The Importance of Warming Up
Any type of physical activity requires a proper warmup. Warming up enhances body temperature by preventing injury. Warm muscles produce more energy, which improves reflexes and makes muscle contractions faster. During a good warm-up, you should expand your range of motion and mentally prepare yourself for exercise. If you’re only going to work out a few muscle groups, a full-body warm-up is still important.
As you get closer to the workout, the intensity of the warm-up exercises should increase. Dynamic movements stretch you throughout your range of motion, but they are not held in place in the end. Stretches held in the finishing position do not draw blood to the muscles and are not ideal for a warm-up. A cool-down should include static stretches after a workout. While they improve flexibility, they do not support the purpose of a warm-up.
The importance of rest goes beyond just catching one’s breath so you can exercise more, but it also allows muscles to recover. During resistance training, muscles get energy from a substance called creatine phosphate. The levels of creatine phosphate can take up to a minute to return to normal after a set of exercises.
It depends on the amount of weight you’re lifting and your overall goal as to how long you should rest between exercises or sets.
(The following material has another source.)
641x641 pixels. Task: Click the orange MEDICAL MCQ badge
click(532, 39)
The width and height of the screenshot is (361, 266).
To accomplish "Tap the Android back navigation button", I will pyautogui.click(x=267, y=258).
Everyone has different workout goals, but for the majority of people seeking to improve their muscular fitness, it’s best to rest for 30 to 90 seconds between sets. The goal is to feel energized for your next set, but not to feel so relaxed that your heart rate drops and you cool down.
Timing is more important for people with specific goals. Perhaps you are trying to build muscle endurance. Your rest between sets should be less than 30 seconds, so your muscles will keep working throughout long workouts.
When lifting heavier weights, you should wait two to five minutes in between sets if you are trying to build strength and power. Unlike powerlifters, who may wait quite a while to perform another exercise, bodybuilders lift heavy weights and rest for 30 to 90 seconds.